Às vezes, sim, a solidão era dolorida. Mas em geral era bem-vinda.
Nasce-se sozinho. Mesmo que alguns tenham sido gerados em gestação múltipla. Mesmo que alguém tenha dividido uma placenta com outro ser, o nascer é solitário. Porque só nasce um de cada vez.
Assim como a morte. Nada mais solitário do que a morte.
Ainda que cercado de dezenas de pessoas, morre-se só. Ninguém morre junto. No máximo, ao mesmo tempo e no mesmo ato. Mas cada um morre por si.
Também é assim o aprendizado – ninguém aprende pelo outro. A caminhada – cada um caminha por suas próprias pernas, mesmo acompanhado.
E o sofrimento? Ah, esse é o mais solitário. Porque a felicidade, a alegria, ainda podem ser partilhadas. Mas o sofrimento? Nunca. Mesmo porque ninguém se apresenta para partilhar o sofrimento o outro.
Sempre fora a imagem da solidão.
Nunca fora capaz de se enturmar, de pertencer a grupos. Praticamente vivera sempre sem amigos.
Quando isso machucava, o jeito era sair ao livre, deitar-se no chão, no pasto, na grama, na rede, onde fosse possível, e olhar para o céu. Sentia paz, sentia acolhimento.
O céu era sua válvula de escape, a esperança de dias melhores, a companhia nas horas difíceis, tristes e mais solitárias.
Para viver neste planeta não era permitido viver solitariamente.
Era imperioso pertencer a um grupo, uma sociedade ou uma tribo.
Tentou. E falhou.
Buscou os colegas do mesmo ano escolar. Mas só encontrou desprezo. Era diferente de todos. Rejeitado. Crianças não são bondosas. Crianças são más e agressivas.
Depois tentou se enturmar com colegas de trabalho. Sua competência e dedicação era motivo de deboche, muitas gozações e algumas ofensas – em suma, de muita inveja. Por isso se fechou ainda mais.
E foi procurar um amor. Afinal, os humanos vivem aos pares. Diz a lenda que nasceram com uma só asa, para serem amados e conseguirem voar fazendo par com a asa do outro que voará junto. Só encontrou traição e abuso.

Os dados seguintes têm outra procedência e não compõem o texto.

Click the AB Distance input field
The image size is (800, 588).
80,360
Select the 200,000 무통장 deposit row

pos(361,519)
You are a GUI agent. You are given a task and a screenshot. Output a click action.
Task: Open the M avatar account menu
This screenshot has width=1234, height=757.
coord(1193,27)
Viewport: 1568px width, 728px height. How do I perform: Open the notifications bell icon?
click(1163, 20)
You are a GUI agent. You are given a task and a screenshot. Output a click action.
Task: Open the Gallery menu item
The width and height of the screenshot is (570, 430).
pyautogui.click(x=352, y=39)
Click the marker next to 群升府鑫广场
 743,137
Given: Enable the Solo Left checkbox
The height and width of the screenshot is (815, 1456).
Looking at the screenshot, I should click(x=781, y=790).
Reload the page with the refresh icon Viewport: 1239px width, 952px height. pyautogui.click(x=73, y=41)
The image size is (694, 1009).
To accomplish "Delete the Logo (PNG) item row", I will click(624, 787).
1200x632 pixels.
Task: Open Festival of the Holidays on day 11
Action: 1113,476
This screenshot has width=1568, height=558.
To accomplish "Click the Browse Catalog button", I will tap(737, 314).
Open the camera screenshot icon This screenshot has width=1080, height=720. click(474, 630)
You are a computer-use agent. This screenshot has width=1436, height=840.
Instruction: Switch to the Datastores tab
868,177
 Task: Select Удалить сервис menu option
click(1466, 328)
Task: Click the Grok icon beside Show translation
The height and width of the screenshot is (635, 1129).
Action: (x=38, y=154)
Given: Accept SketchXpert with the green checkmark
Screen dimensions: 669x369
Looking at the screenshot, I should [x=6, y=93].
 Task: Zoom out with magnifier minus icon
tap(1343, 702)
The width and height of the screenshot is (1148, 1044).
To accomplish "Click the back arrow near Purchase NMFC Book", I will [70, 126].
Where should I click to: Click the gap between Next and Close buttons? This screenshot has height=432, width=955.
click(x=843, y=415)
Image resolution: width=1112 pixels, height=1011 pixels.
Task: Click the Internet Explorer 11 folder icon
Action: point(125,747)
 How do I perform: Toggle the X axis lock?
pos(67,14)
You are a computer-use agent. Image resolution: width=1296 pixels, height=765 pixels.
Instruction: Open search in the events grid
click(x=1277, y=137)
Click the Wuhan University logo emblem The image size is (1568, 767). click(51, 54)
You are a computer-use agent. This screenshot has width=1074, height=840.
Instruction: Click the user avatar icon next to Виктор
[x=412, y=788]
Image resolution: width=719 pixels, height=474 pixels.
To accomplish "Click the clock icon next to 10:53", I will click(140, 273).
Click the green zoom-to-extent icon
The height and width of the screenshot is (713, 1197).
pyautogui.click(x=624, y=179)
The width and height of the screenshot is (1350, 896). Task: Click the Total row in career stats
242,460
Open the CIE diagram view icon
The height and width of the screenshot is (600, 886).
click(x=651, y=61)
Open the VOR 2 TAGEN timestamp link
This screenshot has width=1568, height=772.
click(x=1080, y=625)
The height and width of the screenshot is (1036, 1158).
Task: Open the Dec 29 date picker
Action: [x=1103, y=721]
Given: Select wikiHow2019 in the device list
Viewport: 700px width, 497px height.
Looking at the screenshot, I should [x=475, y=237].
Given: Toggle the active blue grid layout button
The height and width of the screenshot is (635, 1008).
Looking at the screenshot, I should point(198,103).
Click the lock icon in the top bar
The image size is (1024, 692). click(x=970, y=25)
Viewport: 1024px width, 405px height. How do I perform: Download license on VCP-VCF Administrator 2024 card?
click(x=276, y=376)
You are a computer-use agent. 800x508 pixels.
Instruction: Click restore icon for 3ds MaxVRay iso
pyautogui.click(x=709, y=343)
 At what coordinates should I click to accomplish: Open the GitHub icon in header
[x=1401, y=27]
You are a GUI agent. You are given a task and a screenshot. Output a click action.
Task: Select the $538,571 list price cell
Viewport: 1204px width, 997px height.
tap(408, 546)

Percebeu que não há interação de almas entre os membros das tribos. Apenas aqueles que lideram aceitam os que são úteis momentaneamente. Ninguém é necessário. Apenas útil.
Agem de forma coordenada quando na tribo, como se fossem manietados por um mesmo controle. Um grupo homogêneo que impede que cada membro tenha o próprio pensamento, expresse a própria opinião. Todos devem se comportar igualmente, pensar da mesma forma e se vestir de forma parecida. Não conseguia se integrar a nenhum grupo. Era um ser pensante. Tinha personalidade.
Buscando outras pessoas, uma companhia, apenas encontrou sofrimento e traição. Muitas palavras e pouco caráter.
Se as crianças são más, descobriu que os adultos são cruéis. Usam o outro enquanto é útil. Depois descartam como bagaços inúteis.
Os adultos são indiferentes ao sofrimento alheio.
Não conseguia pertencer a essas tribos de hipócritas.
Quanto mais o tempo passava, mais a solidão se consolidava como companheira de uma vida.
Porém, ultimamente a solidão se aguçara e começara a machucar. Cortava a alma e feria os sentimentos, chegando a causar dor física. Estava difícil de aguentar.
Tudo perdera o encanto. Viver era um fardo. O sonho de ter um amor se esvanecera por completo. A solidão seria, realmente, sua única companhia.
Caminhou a passos lentos até uma praça arborizada, onde gostava de ficar nas horas livres.
Deitou-se no macio gramado, sentindo o abraço cálido da natureza.
Olhou para o céu.
Uma paz nova, estranha e acolhedora foi invadindo seu corpo sua alma de maneira suave.
Entendeu que era o chamado do céu. Chegada sua hora, bastava ir.
Mexeu-se com alegria e abriu as longas asas. Porque as possuía duas, o par completo.
Deixou o chão e foi em direção a sua casa. Um voo solitário. Como fora a vida.